- Born: 17 January 1952 (age 74) Wakayama, Japan
- Education: University of Tokyo
- Scientific career
- Workplaces: University of Chicago
- Doctoral advisor: Yasutaka Ihara
- Doctoral students: Takeshi Saito

= Kazuya Kato =

Japanese mathematician (born 1952)

Kazuya Kato (加藤 和也, Katō Kazuya) is a Japanese mathematician who works at the University of Chicago, as a professor, and specializes in number theory and arithmetic geometry. He is a member of the American Academy of Arts and Sciences, elected in 2011. He received the 2005 Imperial Prize of the Japan Academy.
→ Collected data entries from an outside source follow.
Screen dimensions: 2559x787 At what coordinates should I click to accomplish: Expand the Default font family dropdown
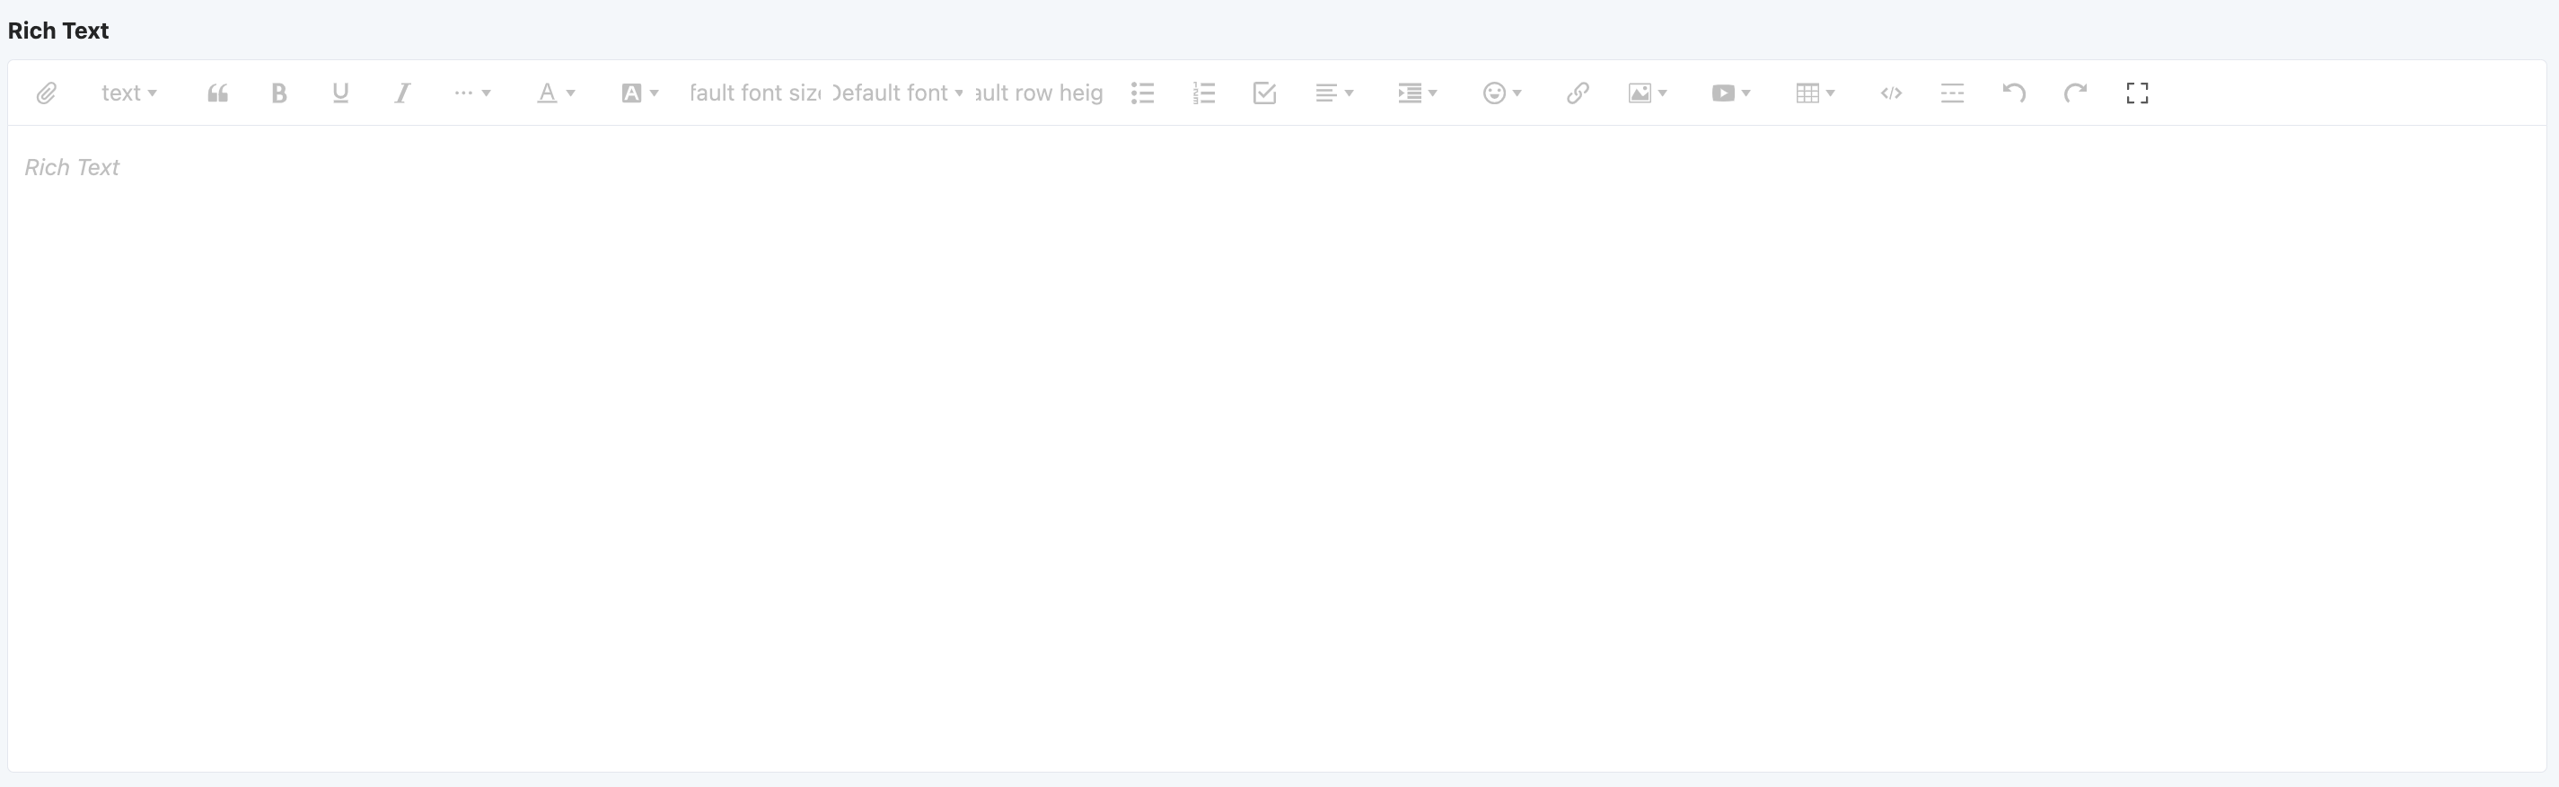(897, 93)
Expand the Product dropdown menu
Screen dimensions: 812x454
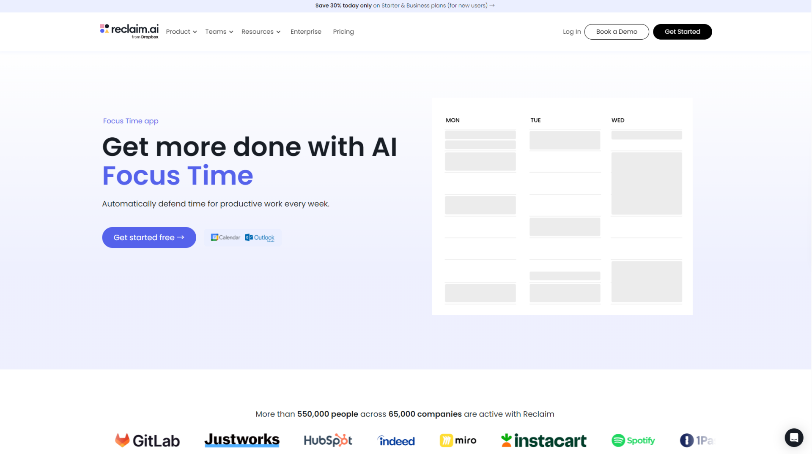click(181, 32)
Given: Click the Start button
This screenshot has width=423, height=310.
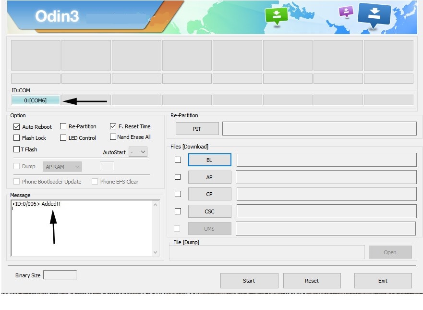Looking at the screenshot, I should [x=249, y=281].
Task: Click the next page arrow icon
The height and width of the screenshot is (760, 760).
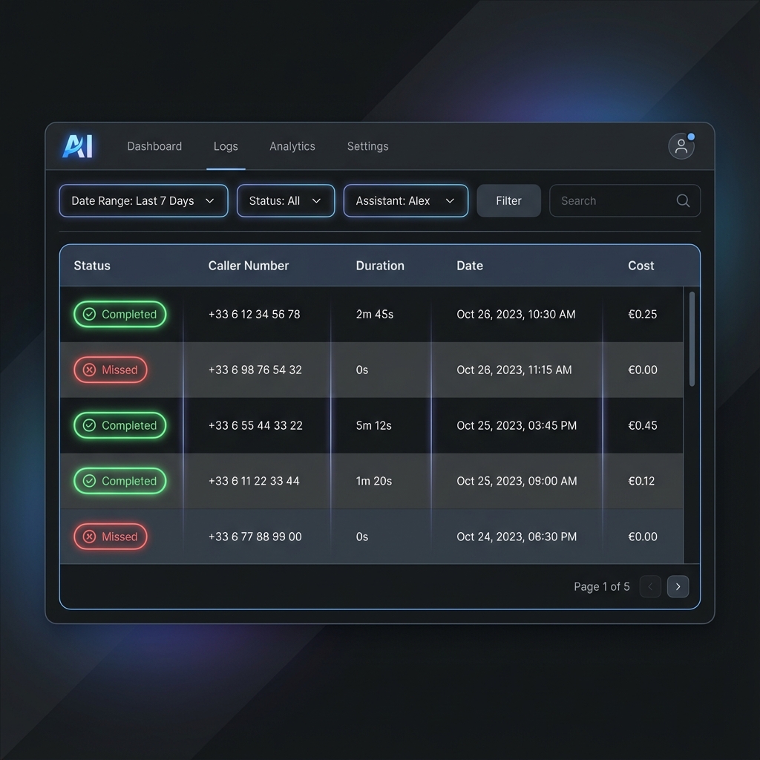Action: point(678,586)
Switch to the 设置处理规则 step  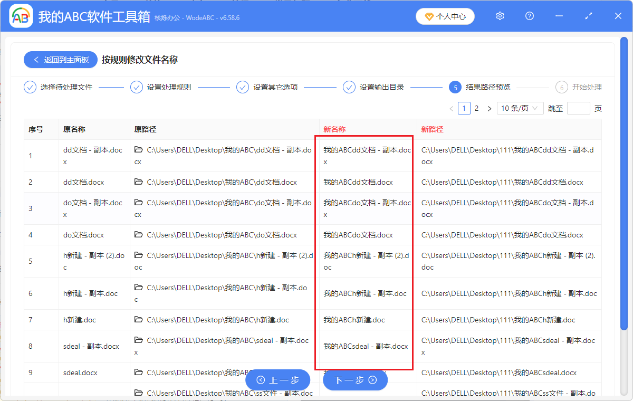[162, 87]
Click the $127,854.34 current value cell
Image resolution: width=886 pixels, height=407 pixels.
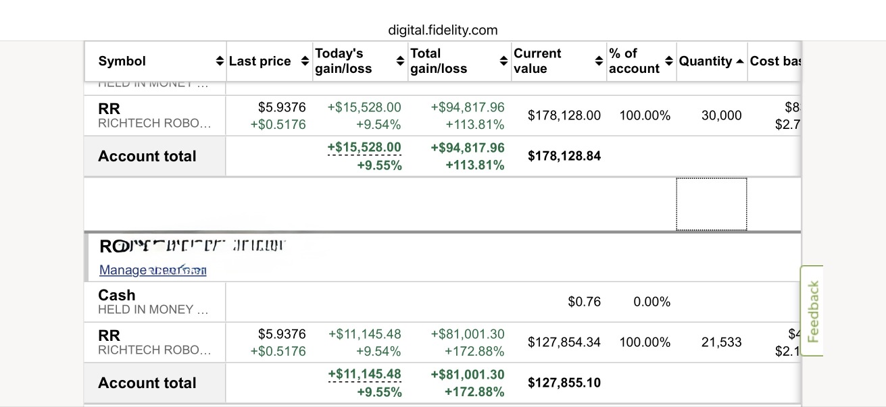(564, 342)
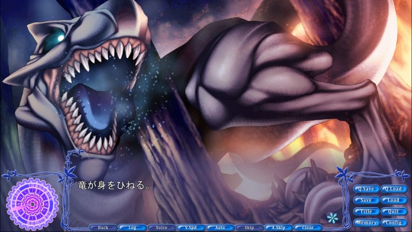412x232 pixels.
Task: Open the message Log
Action: click(x=132, y=228)
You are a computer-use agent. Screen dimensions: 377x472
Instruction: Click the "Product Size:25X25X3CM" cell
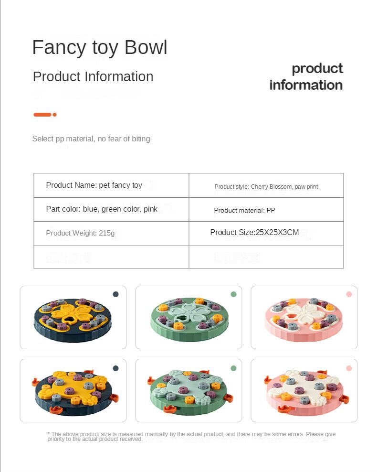pyautogui.click(x=254, y=232)

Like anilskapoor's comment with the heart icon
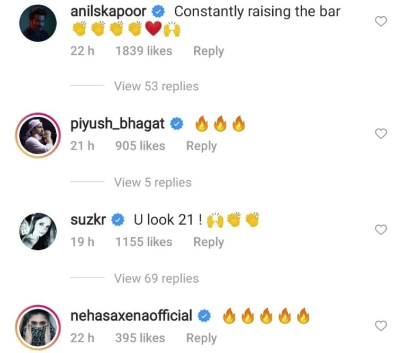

==Early life and education==
Kazuya Kato grew up in the prefecture of Wakayama in Japan. He attended college at the University of Tokyo, from which he also obtained his master's degree in 1975, and a PhD in 1980.

==Career==
Kato lectured, as a professor, at Tokyo University in 1982, then from 1997 to 2001. He also taught at Tokyo Institute of Technology in 1992. He later became a faculty member at the University of Chicago in 2009.

A special volume of Documenta Mathematica was published in honor of his 50th birthday, together with research papers written by leading number theorists and former students it contains Kato's song on Prime Numbers.

==Research and contributions==
Kato has researched and contributed to various areas in number theory and geometry, some of which include: the "Galois theory of fields, Iwasawa theory, p-adic cohomology, L-functions, K-theory and Hodge theory." He started the use of logarithmic structure to redefine Hodge structure as well.

==Awards and honors==
In 2005, Kato received the Imperial Prize of the Japan Academy for "Research on Arithmetic Geometry".

==Books==
Kato has published several books in Japanese, of which some have already been translated into English.

He wrote a book on Fermat's Last Theorem and is also the coauthor of two volumes of the trilogy on Number Theory, which have been translated into English.